La clarificación y la estabilización son procesos esenciales en la vinificación moderna, cruciales para garantizar tanto la calidad como la longevidad del producto final. La estabilización de proteínas, en particular, es un paso crítico en la producción de vinos blancos y rosados. Las proteínas pueden provocar turbidez y precipitaciones, lo que afecta negativamente al aspecto y la estabilidad del vino. Históricamente, el método más utilizado ha sido el tratamiento con arcilla de bentonita. Aunque eficaz, este método presenta importantes inconvenientes, como la pérdida de valiosos componentes aromáticos y de volumen del vino.

La industria vinícola ha buscado activamente alternativas que no sólo sean eficaces, sino que también preserven el perfil sensorial y la integridad del vino. Las manoproteínas de levadura se han considerado una opción; sin embargo, su eficacia, especialmente las derivadas de cepas comerciales de Saccharomyces, ha sido limitada.

En este contexto, los derivados inactivados de levadura (IDYs) han atraído la atención por sus propiedades antioxidantes y su impacto positivo en el procesado del vino y sus características sensoriales. Sin embargo, los IDY disponibles, derivados principalmente de Saccharomyces cerevisiae, han contribuido mínimamente a la estabilidad de las proteínas. La investigación encabezada por la Dra. Paola Domizio en la Universidad de Florencia se ha centrado en la cepa Schizosaccharomyces japonicus, que ha mostrado un potencial significativo en estudios preliminares para mejorar la estabilidad proteica del vino.

El estudio actual evaluó el efecto de Schizosaccharomyces japonicus inactivada térmicamente (SchIDY) en vinos blancos y rosados. Los resultados han sido alentadores, demostrando mejoras notables no sólo en la estabilidad proteica, sino también en la estabilidad tartárica de los vinos tratados. Estos resultados sugieren que SchIDY podría ser una solución viable para abordar los problemas asociados a la bentonita, mejorando la clarificación del vino sin comprometer la calidad.

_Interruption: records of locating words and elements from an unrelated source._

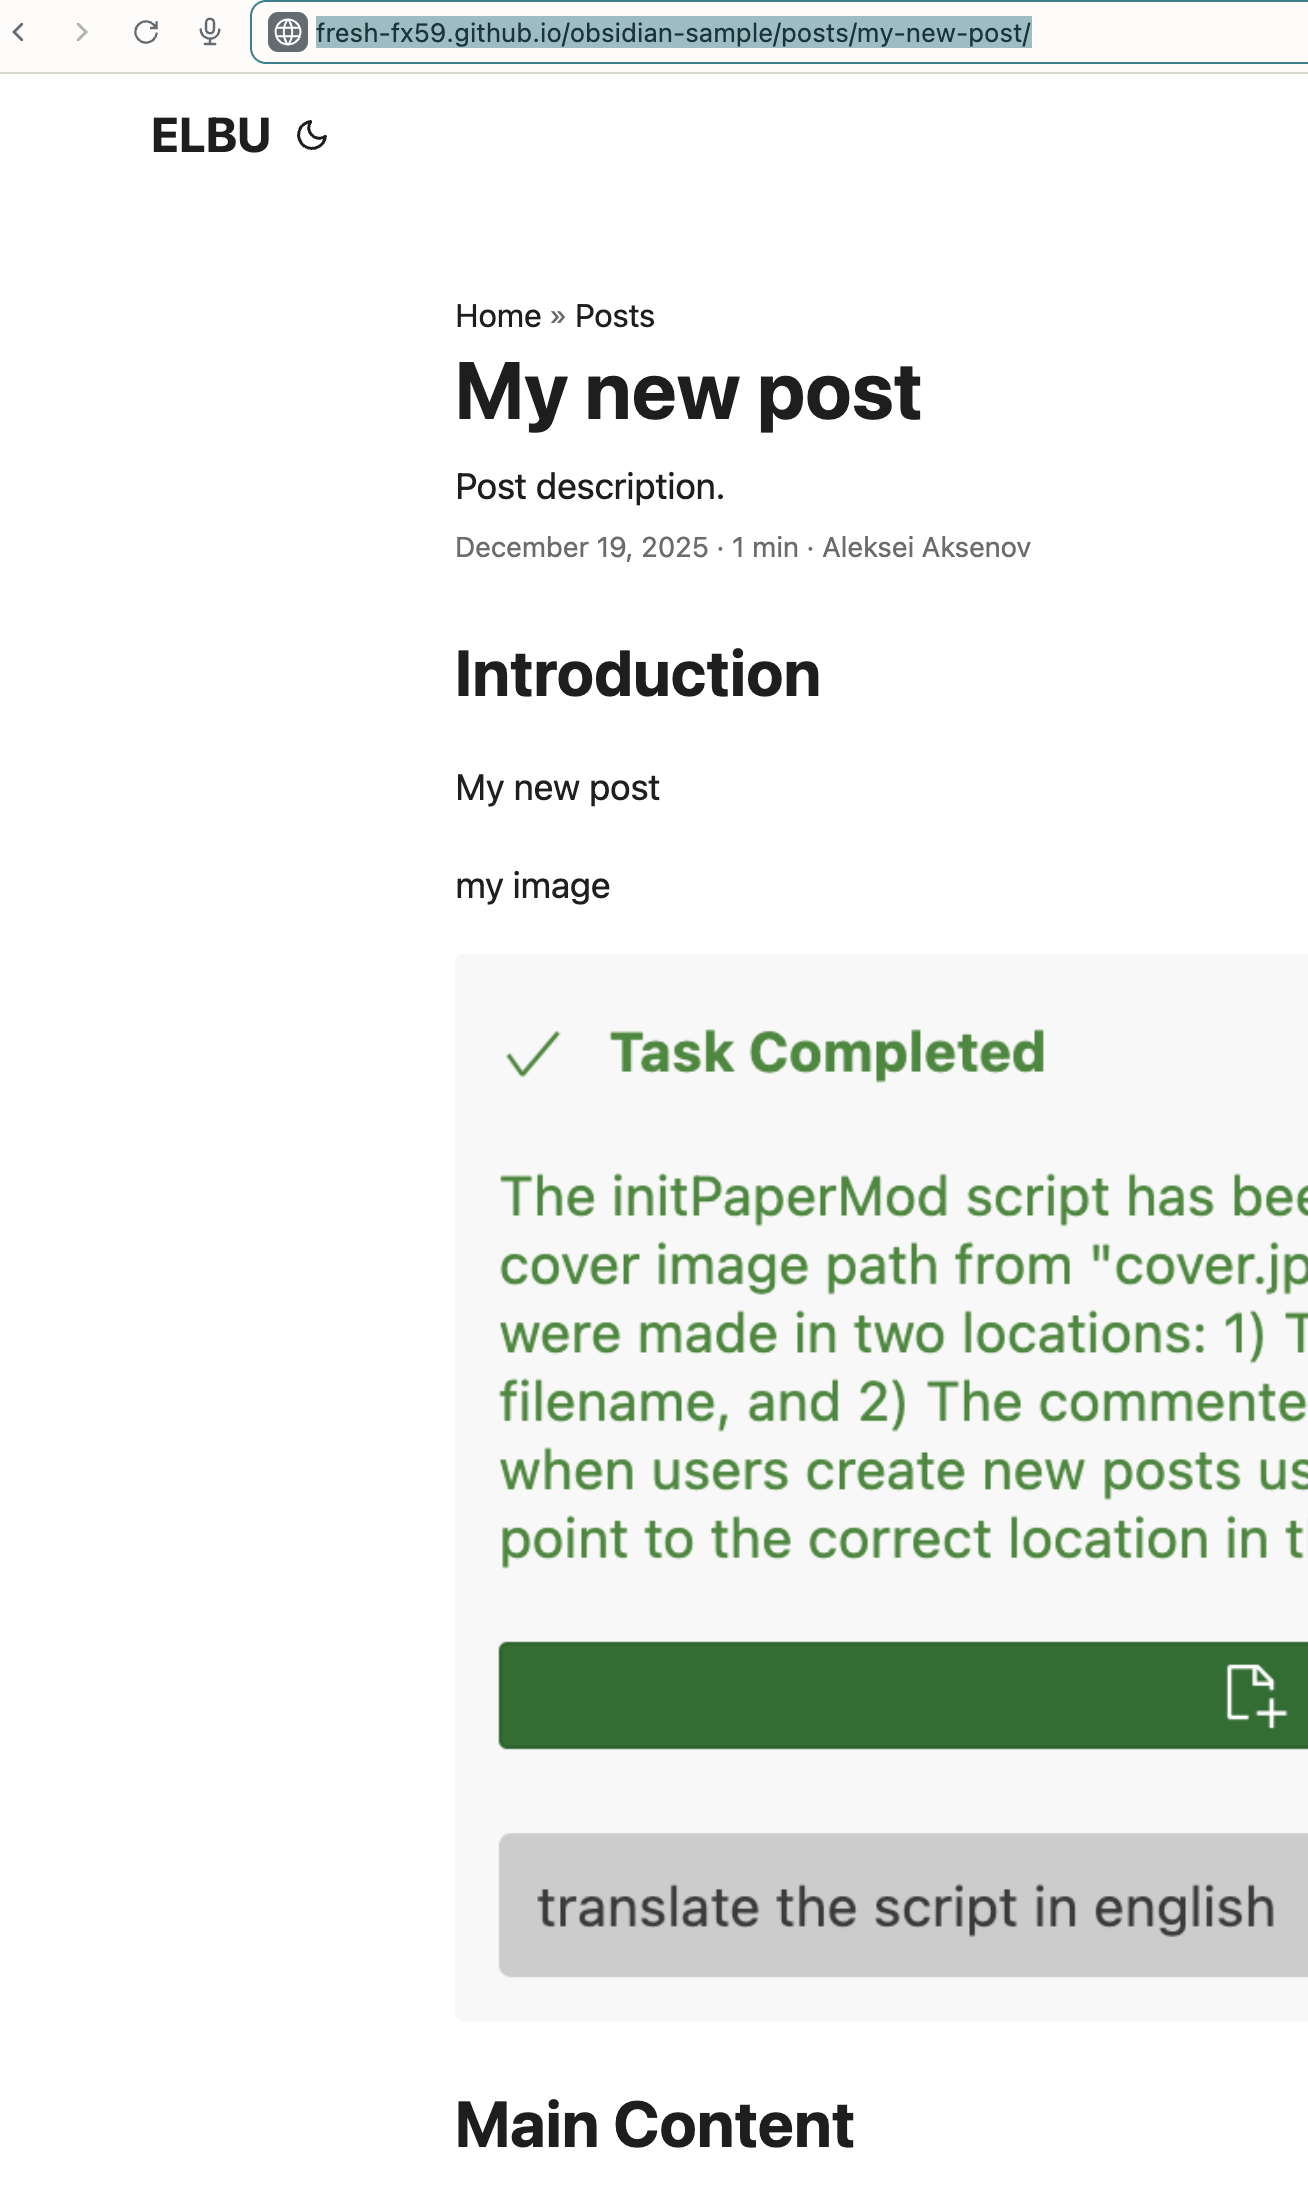Reload the current page
The height and width of the screenshot is (2198, 1308).
(x=146, y=33)
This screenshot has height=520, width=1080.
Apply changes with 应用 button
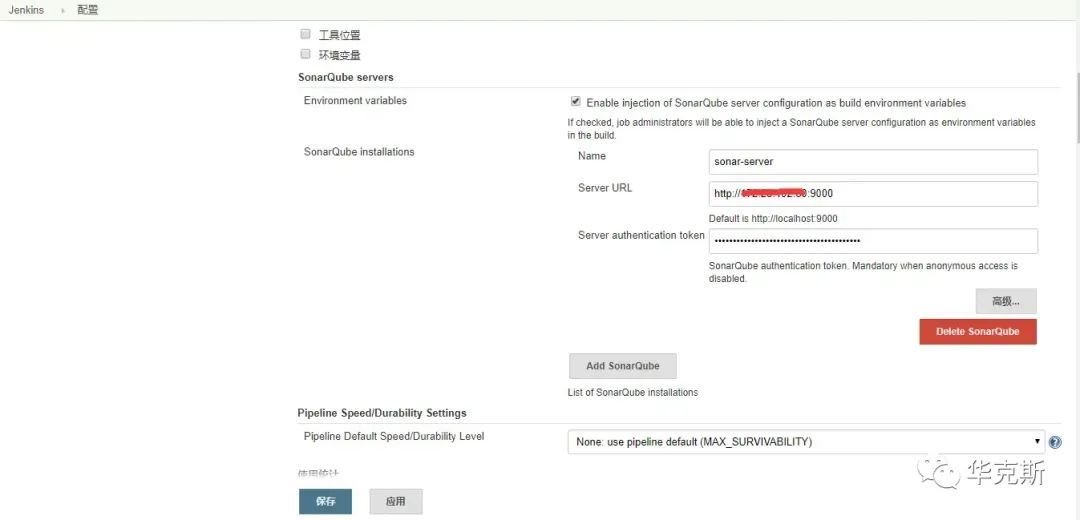coord(395,501)
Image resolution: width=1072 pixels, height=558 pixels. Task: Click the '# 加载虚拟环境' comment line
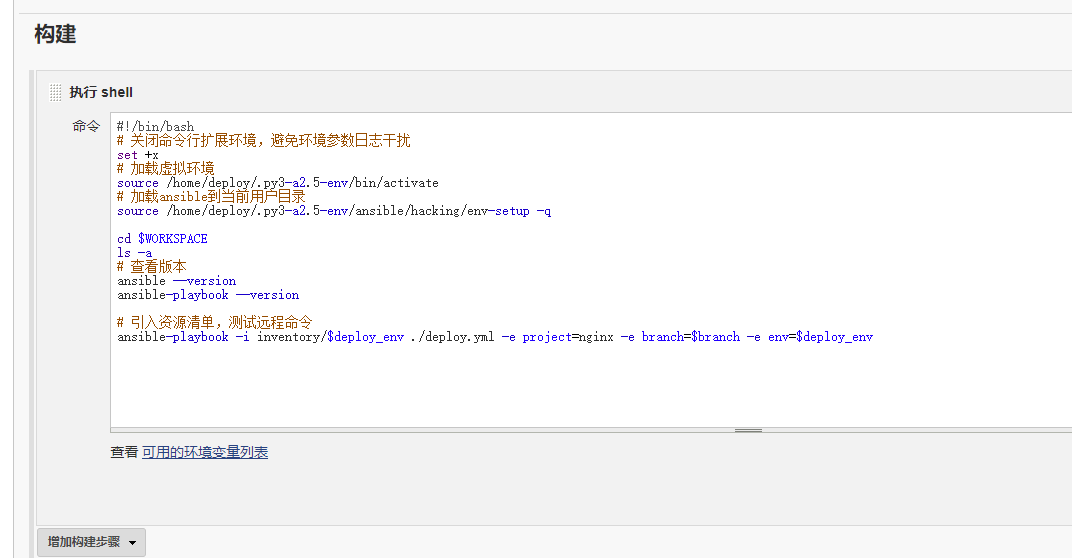(165, 169)
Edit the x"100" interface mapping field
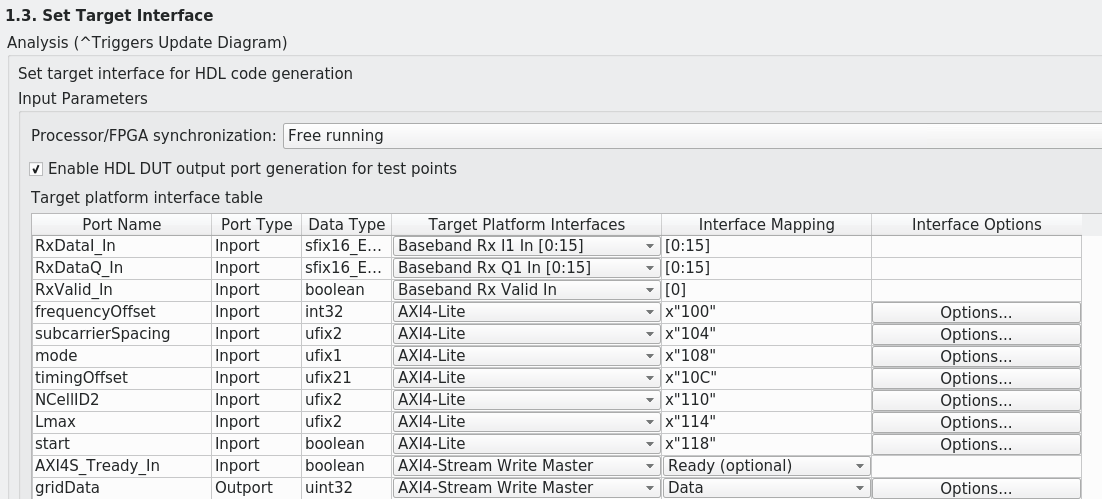 click(766, 312)
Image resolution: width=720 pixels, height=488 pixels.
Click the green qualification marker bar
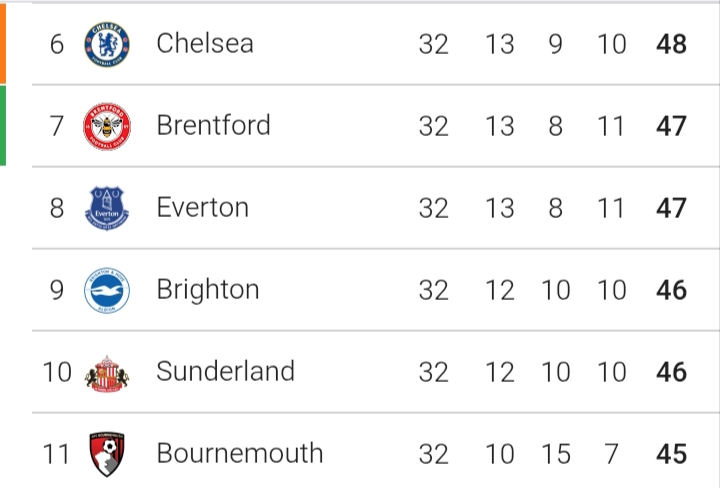[x=3, y=125]
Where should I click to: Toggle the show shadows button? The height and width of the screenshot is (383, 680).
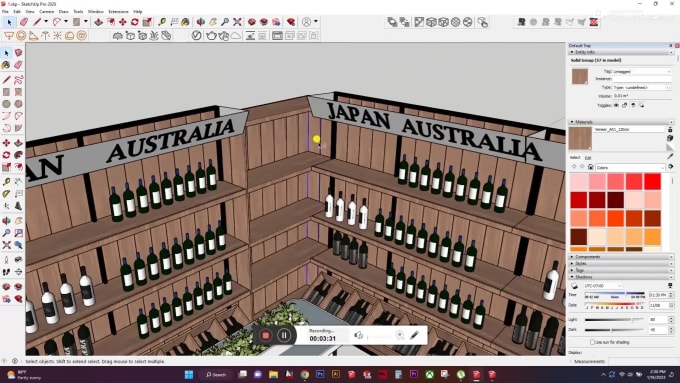click(x=574, y=286)
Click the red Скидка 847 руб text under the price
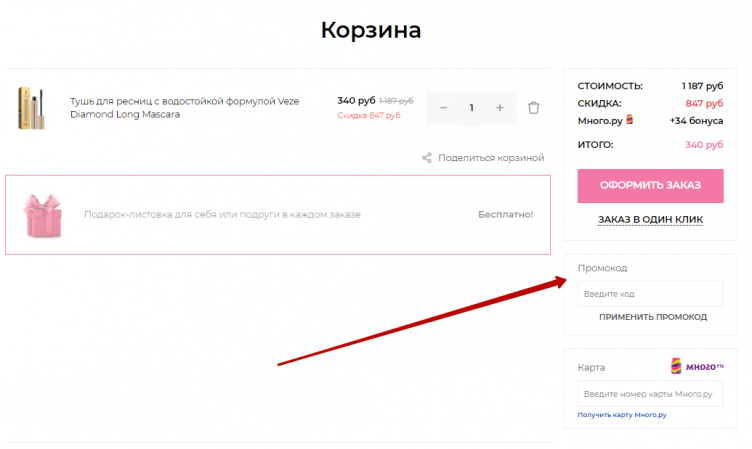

La incorporación de SchIDY en la elaboración del vino podría revolucionar el proceso de estabilización, ofreciendo a los viticultores un medio para preservar la integridad y la expresión aromática del vino. Es necesario seguir investigando para comprender plenamente el mecanismo por el que SchIDY mejora la estabilidad del vino, pero los resultados obtenidos hasta la fecha son prometedores y podrían cambiar el paradigma de la estabilización proteica en la elaboración del vino.

A medida que la industria sigue buscando métodos que respeten y mejoren las características del vino, avanza hacia prácticas más sostenibles y eficientes. La propuesta de la Dra. Domizio y su equipo marca un avance significativo en esta dirección, marcando un hito en la ciencia enológica y ofreciendo una nueva perspectiva sobre el tratamiento y el refinamiento del vino.